(PROBLEMS TO WORK ON):
- A) In the article on mild vibrations and obesity, which university department is Clinton Rubin from?
- B) Say whether each statement agrees with the article on mild vibrations and obesity, and quote the words from it that decide each one: (i) The improvements in immune function were seen in obese mice. (ii) The study showed that the same effect holds in humans. (iii) The vibrations studied were high-intensity.
- C) Continue the article on mild vibrations and obesity, picking up after its final sentence.

(EXCERPT TO READ):
──────────

Mild Vibrations Can Repair Immune System Damage Caused by Obesity: Study
Here is good news for all those who want to gain benefits from exercise but are too lazy to move their bodies. A new study suggests that some low-intensity vibrations may be as beneficial as exercise for obese people.
A new research has found that in obese mice, mild vibrations led to improvements in the immune function. With the help of further research, if the same is found true for humans, this could clinically benefit obese people who suffer immune problems related to obesity.
"This study demonstrates that mechanical signals can help restore an immune system compromised by obesity," said Clinton Rubin, Ph.D., study author from the Department of Biomedical Engineering at Stony Brook University in Stony Brook, New York.

──────────

(DATASET SECTION):
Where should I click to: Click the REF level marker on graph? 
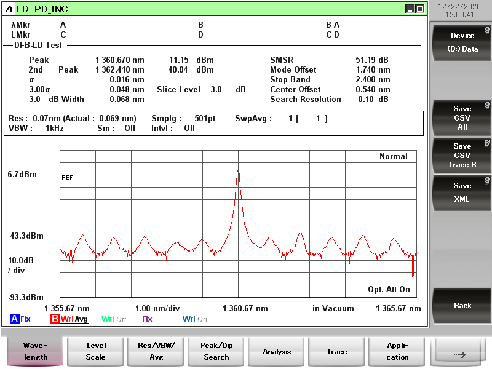tap(66, 178)
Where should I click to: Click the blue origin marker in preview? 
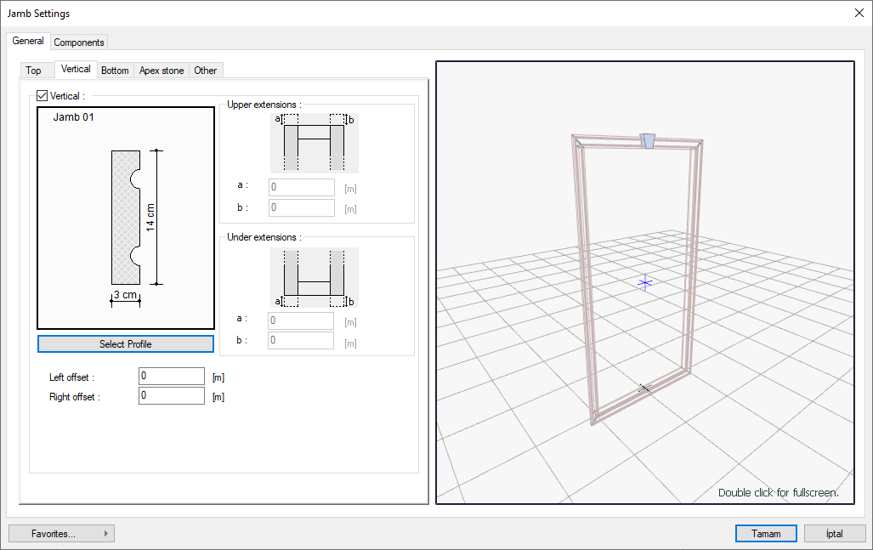click(644, 282)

──────────

(WRITTEN RESPONSES):
- A) The Department of Biomedical Engineering at Stony Brook University in Stony Brook, New York.

- B)
(i) Yes: "in obese mice, mild vibrations led to improvements in the immune function"
(ii) No: "if the same is found true for humans"
(iii) No: "some low-intensity vibrations"

- C)
"While it is well known that obesity can cripple many physiologic systems, this work suggests that mechanical signals-in the absence of drugs-can help combat this disease and its sequelae. That these mechanical signals are so brief, and so mild, is further evidence of how exquisitely tuned our body is to external signals, and that remaining active-climbing stairs at work, taking a walk at lunch, standing while reading a book-will help achieve and retain good health. Stand up!"
For the study, a group of adult mice were made obese by feeding them a high fat diet for seven months. Once the mice became obese, the researchers noted down the damage caused to the immune and skeletal systems of the mice. A significant impairment was noted, with decreasing B- and T-cell populations in the blood, and a markedly accelerated loss of bone.
In the second phase of the experiment, the researchers divided the obese mice into two groups, and one group was subjected to daily 15-minute bouts of low-intensity vibration, barely perceptible to human touch, Medical Xpress reported.
The results of the continuous administration of vibrations showed that mice in the vibration group improved their immune and skeletal systems, bringing them back to normal functioning.
"This solid support for a shaky intervention should get scientists and health care professionals buzzing," said Gerald Weissmann, M.D., Editor-in-Chief of The FASEB Journal. "If it works out in people, low intensity vibration could be a relatively cheap way of helping obese folks regain health without drugs - until they lose weight by diet and exercise."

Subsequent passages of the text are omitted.